Last Saturday Ukraine suffered the second deadliest single incident on its soil since the downing of MH17 in July 2014. Some 30 people killed and about 90 wounded during the shelling of the city of Mariupol. In the preceding days, the self-proclaimed boss of the so-called “Donetsk People’s Republic” Zahkarchenko had repeatedly stated his disdain for the ceasefire: "There is no ceasefire. We will fight. I promise." "There will be no more ceasefires and rotations, he said.

And yet, in spite of the obvious, Russia continues to blame Ukraine for ceasefire violations, including the Mariupol attack. Anti-Ukrainian rhetoric is not abating. Last week in this hall we heard the long debunked myths of "the junta", "the coup", "fascist Ukraine", and "oppression of Russian speakers" being once again resuscitated and put into use. For a year now, aggressive anti-Ukrainian propaganda has been used to brainwash, confuse, distract and obfuscate.
The international community should not, must not give in to these obfuscations.  Therefore let me ask once again. How can a bunch of illegal militants expand their offensive, continue capturing territory, and threaten carrying out attacks on three fronts? How can  a bunch of illegal militants without external trade ties, without income or budget,  amass hundreds of  armored combat vehicles, artillery systems, and rocket launchers, all those Tochka-Us, Grads, Uragans, and Buratinos?  How can they afford modern tanks, each of which costs at least 4 million dollars? How can they claim their own air fleet? How can hundreds of Russian soldiers be dying on Ukraine's soil if they are not even there?
How come hundreds of Russian mothers receive the dead bodies of their sons in Cargo 200 from a conflict to which Russia claims it is not a party? How come that in spite of the devastating lawlessness and countless crimes committed by the separatist militants and registered in the reports by OHCHR, Russia has not even once, not even mildly condemned the perpetrators?

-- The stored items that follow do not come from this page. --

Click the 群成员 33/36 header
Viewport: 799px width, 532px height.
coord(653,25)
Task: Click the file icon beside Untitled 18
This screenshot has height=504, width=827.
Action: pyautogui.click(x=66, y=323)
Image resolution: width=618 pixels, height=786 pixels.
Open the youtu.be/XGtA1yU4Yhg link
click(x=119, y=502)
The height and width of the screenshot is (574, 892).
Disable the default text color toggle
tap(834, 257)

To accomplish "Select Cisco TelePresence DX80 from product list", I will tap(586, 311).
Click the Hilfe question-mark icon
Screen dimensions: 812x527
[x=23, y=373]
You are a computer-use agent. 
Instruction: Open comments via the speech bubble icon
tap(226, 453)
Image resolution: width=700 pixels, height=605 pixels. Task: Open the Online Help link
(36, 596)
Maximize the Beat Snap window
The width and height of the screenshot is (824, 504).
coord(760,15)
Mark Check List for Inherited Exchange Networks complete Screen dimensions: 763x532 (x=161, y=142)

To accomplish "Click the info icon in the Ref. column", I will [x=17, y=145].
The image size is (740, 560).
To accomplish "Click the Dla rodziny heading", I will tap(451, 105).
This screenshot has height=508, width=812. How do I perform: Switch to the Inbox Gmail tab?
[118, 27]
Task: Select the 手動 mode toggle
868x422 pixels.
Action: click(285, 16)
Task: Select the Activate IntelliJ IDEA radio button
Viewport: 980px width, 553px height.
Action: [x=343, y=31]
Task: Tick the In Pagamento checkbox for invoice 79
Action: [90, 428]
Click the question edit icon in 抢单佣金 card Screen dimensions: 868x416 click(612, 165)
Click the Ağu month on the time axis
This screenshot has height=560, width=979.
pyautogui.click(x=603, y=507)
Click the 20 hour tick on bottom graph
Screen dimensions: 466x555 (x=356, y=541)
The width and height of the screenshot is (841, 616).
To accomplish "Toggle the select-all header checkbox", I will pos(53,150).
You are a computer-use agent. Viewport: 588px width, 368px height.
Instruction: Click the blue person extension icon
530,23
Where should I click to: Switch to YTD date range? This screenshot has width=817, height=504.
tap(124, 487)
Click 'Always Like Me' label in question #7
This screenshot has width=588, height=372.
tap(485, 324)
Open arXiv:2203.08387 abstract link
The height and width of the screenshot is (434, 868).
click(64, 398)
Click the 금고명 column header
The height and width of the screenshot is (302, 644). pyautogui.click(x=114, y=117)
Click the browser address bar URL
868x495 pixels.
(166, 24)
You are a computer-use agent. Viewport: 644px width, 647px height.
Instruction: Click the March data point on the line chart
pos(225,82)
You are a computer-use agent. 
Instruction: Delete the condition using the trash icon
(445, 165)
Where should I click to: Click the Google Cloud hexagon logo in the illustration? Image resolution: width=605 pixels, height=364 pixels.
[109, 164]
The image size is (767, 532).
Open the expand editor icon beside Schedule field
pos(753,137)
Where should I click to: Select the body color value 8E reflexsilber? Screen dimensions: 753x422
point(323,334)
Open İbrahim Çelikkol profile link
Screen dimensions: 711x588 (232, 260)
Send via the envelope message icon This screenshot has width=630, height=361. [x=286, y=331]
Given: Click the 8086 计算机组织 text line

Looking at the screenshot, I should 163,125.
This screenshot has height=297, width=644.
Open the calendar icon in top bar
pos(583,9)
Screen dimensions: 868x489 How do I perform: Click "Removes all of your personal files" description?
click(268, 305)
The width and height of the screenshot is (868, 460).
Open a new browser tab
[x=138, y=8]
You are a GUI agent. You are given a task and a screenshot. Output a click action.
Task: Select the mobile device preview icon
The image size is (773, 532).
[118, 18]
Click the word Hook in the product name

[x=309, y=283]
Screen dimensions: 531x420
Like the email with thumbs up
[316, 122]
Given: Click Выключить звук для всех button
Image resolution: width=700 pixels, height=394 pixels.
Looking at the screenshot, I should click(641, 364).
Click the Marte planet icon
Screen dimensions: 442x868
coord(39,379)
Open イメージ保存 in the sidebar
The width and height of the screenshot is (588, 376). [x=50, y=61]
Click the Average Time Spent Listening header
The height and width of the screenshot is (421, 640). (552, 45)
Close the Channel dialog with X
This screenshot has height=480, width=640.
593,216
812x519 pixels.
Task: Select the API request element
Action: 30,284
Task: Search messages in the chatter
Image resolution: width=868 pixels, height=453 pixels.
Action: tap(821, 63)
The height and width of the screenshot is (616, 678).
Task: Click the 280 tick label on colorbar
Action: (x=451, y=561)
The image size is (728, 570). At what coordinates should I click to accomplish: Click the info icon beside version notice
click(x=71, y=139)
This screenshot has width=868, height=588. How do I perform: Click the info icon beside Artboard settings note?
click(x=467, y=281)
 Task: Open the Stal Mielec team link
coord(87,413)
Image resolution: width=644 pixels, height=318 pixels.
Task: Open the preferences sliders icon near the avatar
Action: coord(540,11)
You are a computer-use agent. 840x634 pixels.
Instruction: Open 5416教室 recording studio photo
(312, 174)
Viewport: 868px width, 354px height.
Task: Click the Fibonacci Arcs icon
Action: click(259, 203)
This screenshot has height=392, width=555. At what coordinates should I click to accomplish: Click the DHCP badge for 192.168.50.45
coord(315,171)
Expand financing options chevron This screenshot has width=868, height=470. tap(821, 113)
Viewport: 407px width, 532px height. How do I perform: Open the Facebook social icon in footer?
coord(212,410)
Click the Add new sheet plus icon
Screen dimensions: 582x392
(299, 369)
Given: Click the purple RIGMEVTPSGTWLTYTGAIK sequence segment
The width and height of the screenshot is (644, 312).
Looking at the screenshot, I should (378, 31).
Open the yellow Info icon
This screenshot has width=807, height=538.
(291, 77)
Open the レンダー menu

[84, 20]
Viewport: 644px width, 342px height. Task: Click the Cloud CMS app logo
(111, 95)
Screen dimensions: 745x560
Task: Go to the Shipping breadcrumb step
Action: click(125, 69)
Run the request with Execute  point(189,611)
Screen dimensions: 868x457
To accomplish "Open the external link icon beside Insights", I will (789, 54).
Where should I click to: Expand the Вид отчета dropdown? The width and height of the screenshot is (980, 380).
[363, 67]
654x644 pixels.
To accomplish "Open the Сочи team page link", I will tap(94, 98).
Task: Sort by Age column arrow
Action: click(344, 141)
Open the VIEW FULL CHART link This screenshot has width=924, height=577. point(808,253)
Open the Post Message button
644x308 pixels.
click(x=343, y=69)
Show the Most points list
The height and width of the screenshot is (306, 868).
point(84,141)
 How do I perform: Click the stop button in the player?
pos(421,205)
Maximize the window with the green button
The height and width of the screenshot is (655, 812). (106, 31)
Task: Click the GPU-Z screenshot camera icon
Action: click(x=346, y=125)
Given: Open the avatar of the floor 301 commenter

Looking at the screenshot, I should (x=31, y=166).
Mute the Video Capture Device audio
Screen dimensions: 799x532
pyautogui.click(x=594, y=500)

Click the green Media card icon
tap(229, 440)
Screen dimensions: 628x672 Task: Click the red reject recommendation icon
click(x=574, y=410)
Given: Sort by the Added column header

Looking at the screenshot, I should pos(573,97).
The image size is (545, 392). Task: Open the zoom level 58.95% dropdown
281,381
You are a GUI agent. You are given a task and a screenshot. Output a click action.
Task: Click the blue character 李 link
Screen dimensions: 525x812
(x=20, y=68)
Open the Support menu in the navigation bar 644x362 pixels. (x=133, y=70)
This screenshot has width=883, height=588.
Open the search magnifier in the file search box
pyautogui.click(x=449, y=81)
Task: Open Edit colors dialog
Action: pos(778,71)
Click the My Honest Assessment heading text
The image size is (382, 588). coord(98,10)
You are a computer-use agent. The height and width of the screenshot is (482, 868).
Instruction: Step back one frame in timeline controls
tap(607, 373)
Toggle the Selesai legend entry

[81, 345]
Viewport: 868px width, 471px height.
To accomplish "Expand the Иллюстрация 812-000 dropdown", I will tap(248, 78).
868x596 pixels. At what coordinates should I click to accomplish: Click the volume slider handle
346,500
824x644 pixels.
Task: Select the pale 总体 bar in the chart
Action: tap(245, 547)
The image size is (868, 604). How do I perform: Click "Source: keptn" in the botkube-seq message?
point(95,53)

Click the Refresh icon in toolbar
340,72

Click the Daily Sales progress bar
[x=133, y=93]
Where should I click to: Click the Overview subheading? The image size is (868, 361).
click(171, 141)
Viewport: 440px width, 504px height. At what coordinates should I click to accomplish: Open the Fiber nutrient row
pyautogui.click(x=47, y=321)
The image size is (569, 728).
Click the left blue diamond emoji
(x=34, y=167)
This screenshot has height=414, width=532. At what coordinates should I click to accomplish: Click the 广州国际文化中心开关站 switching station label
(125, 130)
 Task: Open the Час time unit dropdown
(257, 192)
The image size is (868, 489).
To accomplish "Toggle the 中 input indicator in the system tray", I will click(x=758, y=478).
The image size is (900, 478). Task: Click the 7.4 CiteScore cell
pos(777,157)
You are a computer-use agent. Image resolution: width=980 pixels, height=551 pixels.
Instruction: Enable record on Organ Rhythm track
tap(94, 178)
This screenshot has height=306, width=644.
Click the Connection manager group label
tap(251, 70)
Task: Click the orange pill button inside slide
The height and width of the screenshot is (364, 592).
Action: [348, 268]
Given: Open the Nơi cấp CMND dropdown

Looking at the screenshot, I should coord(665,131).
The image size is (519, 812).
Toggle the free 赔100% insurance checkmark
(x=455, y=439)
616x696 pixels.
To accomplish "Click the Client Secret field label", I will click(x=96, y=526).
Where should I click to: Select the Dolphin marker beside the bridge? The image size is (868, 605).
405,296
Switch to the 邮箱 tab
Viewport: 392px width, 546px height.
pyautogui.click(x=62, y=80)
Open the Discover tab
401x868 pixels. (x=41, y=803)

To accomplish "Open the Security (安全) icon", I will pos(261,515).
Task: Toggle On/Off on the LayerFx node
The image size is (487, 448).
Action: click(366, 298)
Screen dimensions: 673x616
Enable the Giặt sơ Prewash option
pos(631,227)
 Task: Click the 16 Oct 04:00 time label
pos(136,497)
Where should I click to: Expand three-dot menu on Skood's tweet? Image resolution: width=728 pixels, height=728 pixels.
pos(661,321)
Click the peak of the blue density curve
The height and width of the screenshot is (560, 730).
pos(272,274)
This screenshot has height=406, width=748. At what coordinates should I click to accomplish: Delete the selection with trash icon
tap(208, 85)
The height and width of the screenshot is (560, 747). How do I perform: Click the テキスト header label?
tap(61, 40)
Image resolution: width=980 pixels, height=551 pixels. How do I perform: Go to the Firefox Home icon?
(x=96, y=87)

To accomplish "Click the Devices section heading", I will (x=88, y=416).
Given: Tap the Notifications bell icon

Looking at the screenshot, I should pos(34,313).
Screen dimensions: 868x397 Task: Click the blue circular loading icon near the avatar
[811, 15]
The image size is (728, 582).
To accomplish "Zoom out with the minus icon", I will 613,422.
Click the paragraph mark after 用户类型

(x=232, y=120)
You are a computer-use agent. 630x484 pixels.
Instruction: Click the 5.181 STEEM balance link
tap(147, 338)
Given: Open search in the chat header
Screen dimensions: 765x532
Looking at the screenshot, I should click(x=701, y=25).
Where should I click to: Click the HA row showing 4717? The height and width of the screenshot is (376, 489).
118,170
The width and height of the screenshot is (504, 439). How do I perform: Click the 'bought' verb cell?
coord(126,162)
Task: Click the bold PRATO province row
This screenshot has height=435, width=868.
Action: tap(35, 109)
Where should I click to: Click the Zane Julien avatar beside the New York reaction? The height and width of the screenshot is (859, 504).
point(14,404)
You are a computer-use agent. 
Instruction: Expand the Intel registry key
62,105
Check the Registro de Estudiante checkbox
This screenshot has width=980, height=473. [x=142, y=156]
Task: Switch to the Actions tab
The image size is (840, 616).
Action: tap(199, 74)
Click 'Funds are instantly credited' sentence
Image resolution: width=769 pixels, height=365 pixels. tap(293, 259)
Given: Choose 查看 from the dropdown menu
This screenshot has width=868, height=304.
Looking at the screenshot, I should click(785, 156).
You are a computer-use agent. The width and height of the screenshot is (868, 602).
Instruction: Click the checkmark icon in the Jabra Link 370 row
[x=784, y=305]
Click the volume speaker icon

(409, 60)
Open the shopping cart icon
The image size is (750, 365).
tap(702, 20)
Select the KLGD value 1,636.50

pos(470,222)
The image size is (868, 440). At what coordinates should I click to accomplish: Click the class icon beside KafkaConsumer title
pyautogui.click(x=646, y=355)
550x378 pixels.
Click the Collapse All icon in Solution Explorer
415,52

Life in eastern Ukraine may have been far from perfect due to long years of neglect by the successive governments. And yet the local inhabitants, many of them Russian speakers had homes to return to after work, had their daily lives and their daily bread. Thanks to the Kremlin's decision to "protect" them, they now have no homes, no jobs, no income, may have lost their dear ones- or may be dead themselves. Russia's war, Russia's proxies and the abysmal lawlessness they imposed that brought destruction, displacement, and deaths to the region.

The onus is on Russia to put an end to this senseless war by ending support to illegal armed groups operating in the east of Ukraine, accepting  international monitoring of the Ukrainian-Russian border, withdrawing its troops and weaponry from eastern Ukraine, ensuring the release by the illegal militants of all illegally detained persons, including Nadia Savchenko, ending manipulations of humanitarian assistance, and reaffirming its respect for Ukraine's sovereignty, independence, unity, and territorial integrity. The international observers, including the UN and OSCE monitoring missions must be provided full and unconditional access to the whole territory of Ukraine, including Crimea. Their reporting is indispensable to get the facts straight.

TC: Today the world knows the true image of Russia and its penchant for re-subjugating the former captive nations and perhaps the world because of its very visible war against Ukraine. The world knows but how long will it remember; when will it forget; and when will the first national leader shake his or her Russian counterpart’s hand.

After the Holocaust, Jews burned into their souls a commandment for future generations: “Never Forget; Never Forgive.” Russia deserves no less than Nazi Germany.